WHAT TO DO: Given the listing that follows, report all lines in which the string "dimensions" occurs.

WORKING DATA:
*** Block opens ***

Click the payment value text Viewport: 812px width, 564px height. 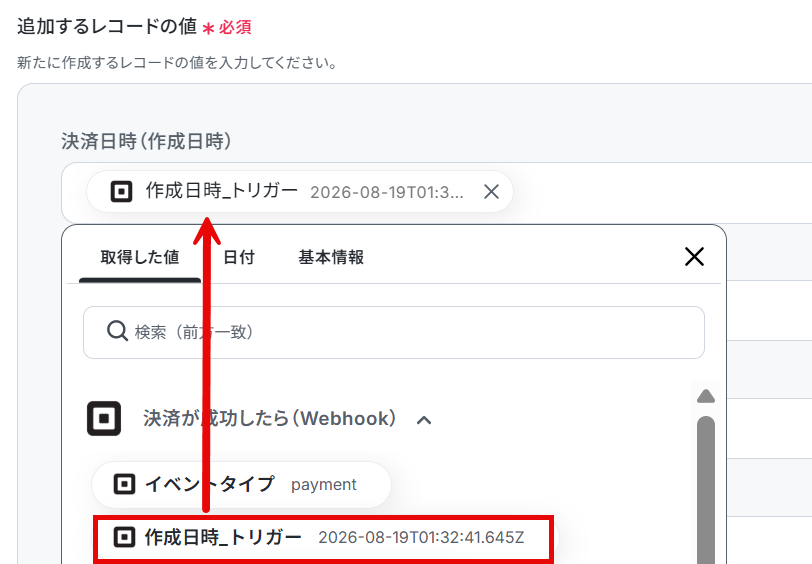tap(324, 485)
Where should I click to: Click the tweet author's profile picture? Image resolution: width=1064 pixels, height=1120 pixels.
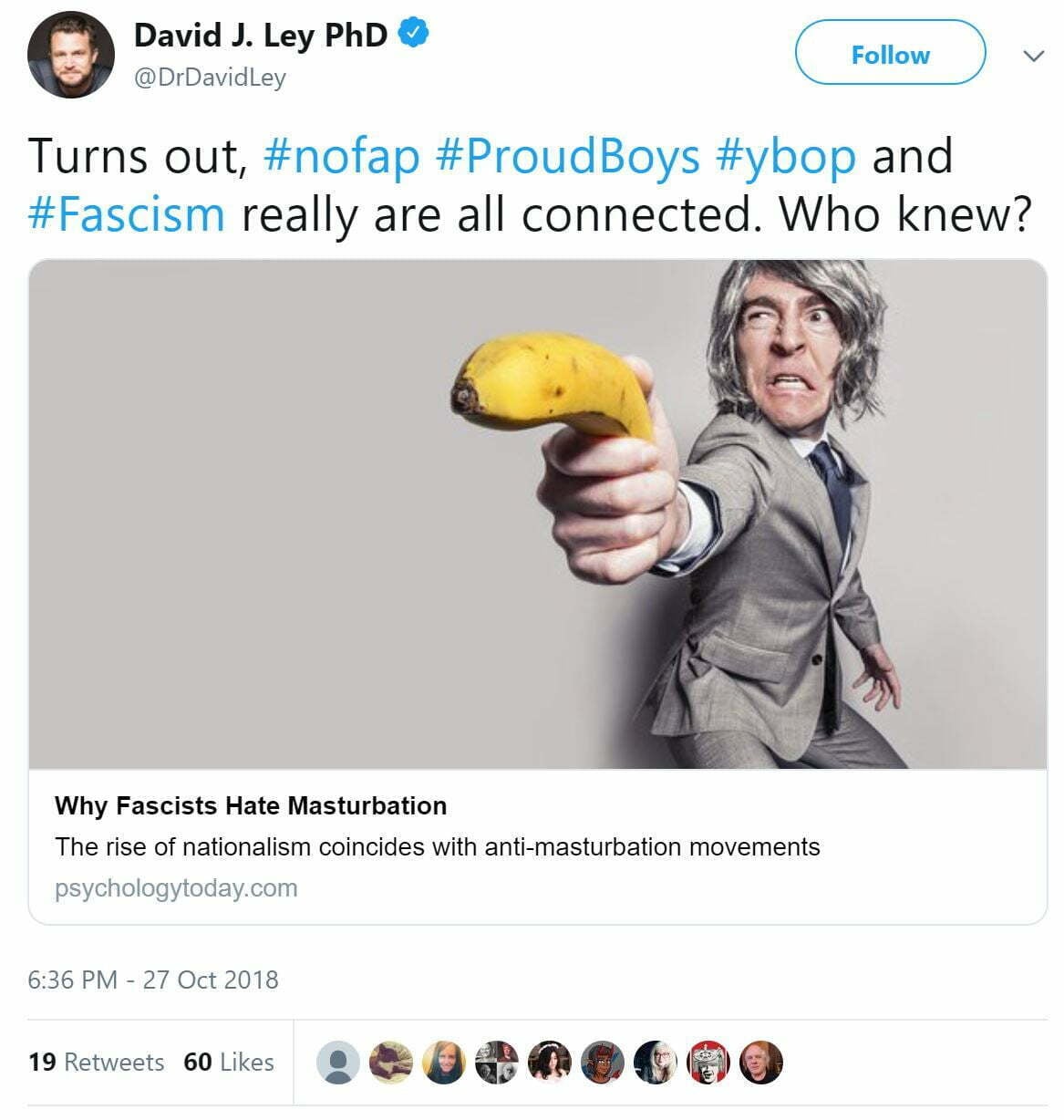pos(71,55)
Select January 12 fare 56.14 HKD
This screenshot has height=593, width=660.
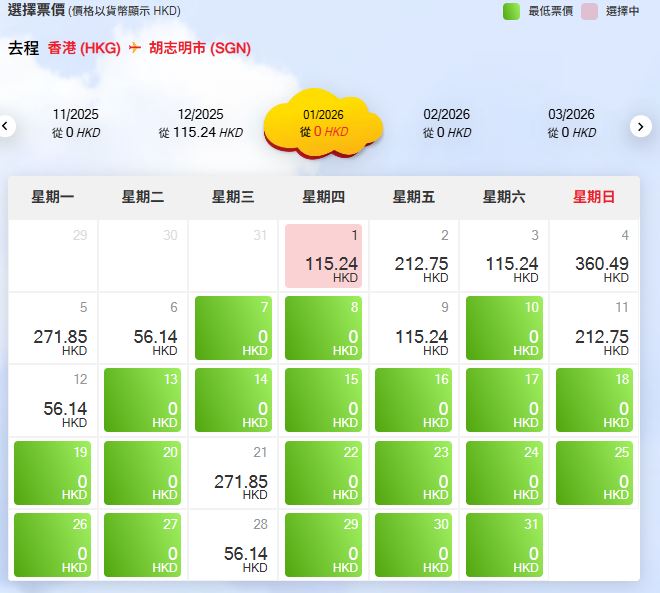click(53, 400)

*** Block closes ***
*** Block opens ***

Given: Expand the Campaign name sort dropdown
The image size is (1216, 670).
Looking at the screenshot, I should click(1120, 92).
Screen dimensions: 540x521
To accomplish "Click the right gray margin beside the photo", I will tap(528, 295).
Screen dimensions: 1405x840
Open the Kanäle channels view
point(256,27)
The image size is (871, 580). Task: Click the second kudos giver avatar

*** Block closes ***
*** Block opens ***

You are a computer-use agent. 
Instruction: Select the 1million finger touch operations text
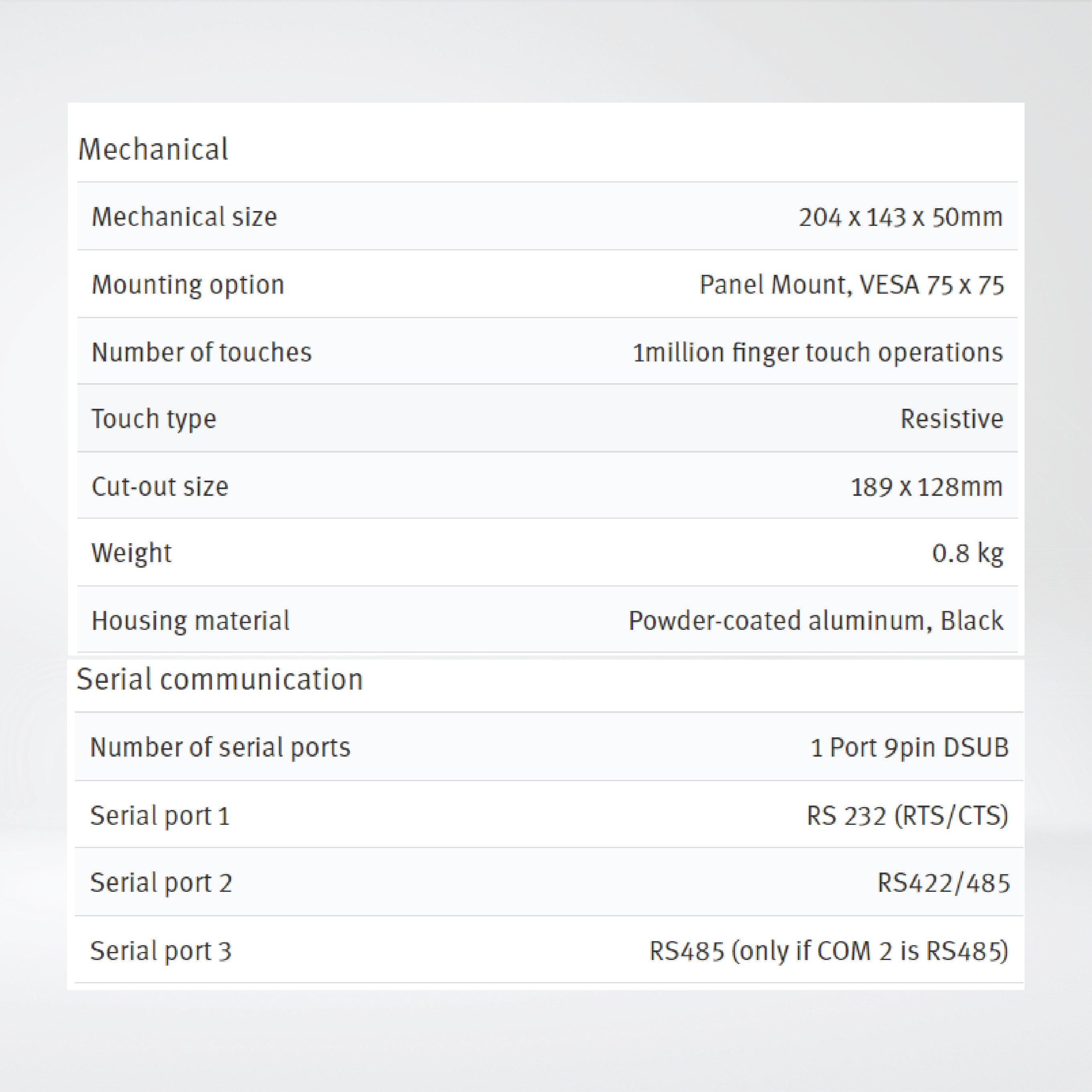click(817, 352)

*** Block closes ***

COMPLETED TASK:
Screen dimensions: 540x521
Screen dimensions: 1405x840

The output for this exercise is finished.